Saturday, February 16, 2008



WHAT THE YANKS CAN'T DO,
THE CANADIANS CAN
Still illegal in the US is the crop that was once the most traded commodity in the world. Farmers are forced to grow more water intensive crops such as cotton and use lots of chemicals on it and other pesticide loving plants.
Cross the border and you will find lots of hemp, and plates like the one in the photo. Business is booming! For instance, Roger Snow of Rocky Mountain Grain Products is doing so much he sent me a whole box, with 7 bins of hemp hearts and 14 hemp chocolate bars. He has some 10,000 acres under cultivation. He and others, such as Nick Smirnow of Still Eagle, are also selling copies of Hemp for Victory, part of which is printed on hemp paper (with a nice hemp leaf watermark to boot, and a foreword by Woody Harrelson).

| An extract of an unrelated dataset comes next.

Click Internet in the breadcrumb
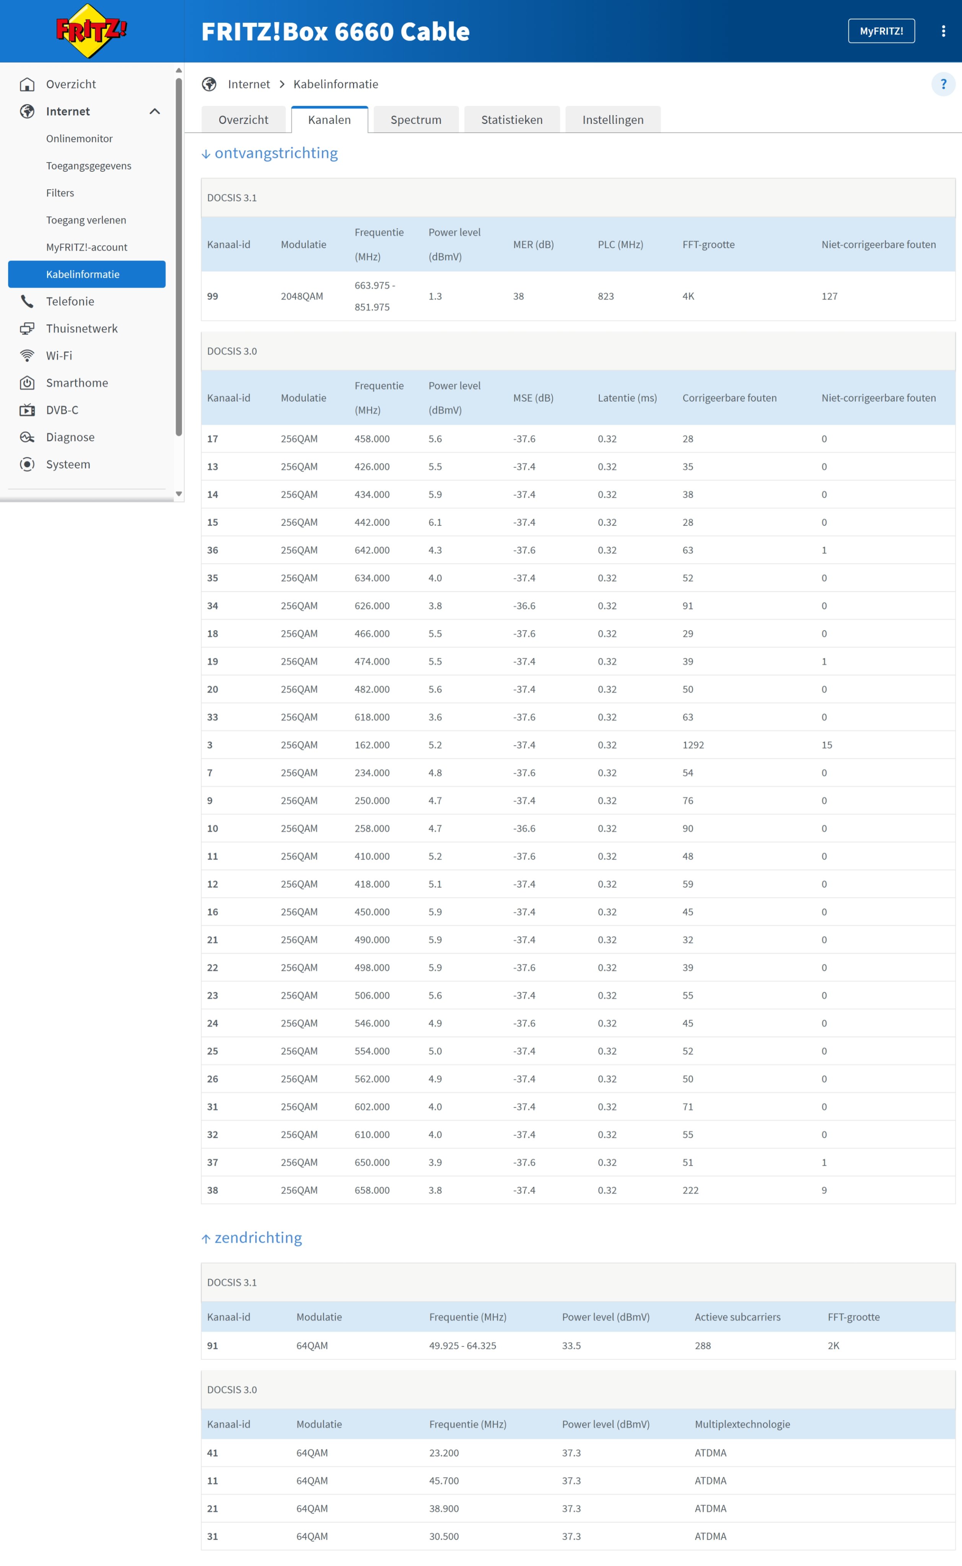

Cannabis sativa is legal all over the EU, and in Australia and New Zealand. In fact, just about all of the English speaking world! China has just about a monopoly on hemp textiles though, as it is where the infrastructure exists for retting and milling, but Canadians have been quietly researching a way to develop this for themselves in the future. If they do, they will join China, Romania, Italy, Korea and Nepal as hemp textile producers. Romanian and Nepalese hemp is usually rough in comparison to Chinese, but recently some Korean hemp was brought to the UK that was, as Bobby Pugh notes, as fine as silk. However, it is only exported in large quantities, and not made into clothing in Korea. Italian hemp may be the finest available, used by both Girgio Armani and Jilly Cholmondeley; the latter sells 100% hemp bedsheets, currently in stock at Eco in Chiswick. But even the Armani could be finer; hemp was once spun as fine lace.
The improvement in quality is a challenge to the hemp world, and it may well be the Canadians who crack it. Something for Bush to think about.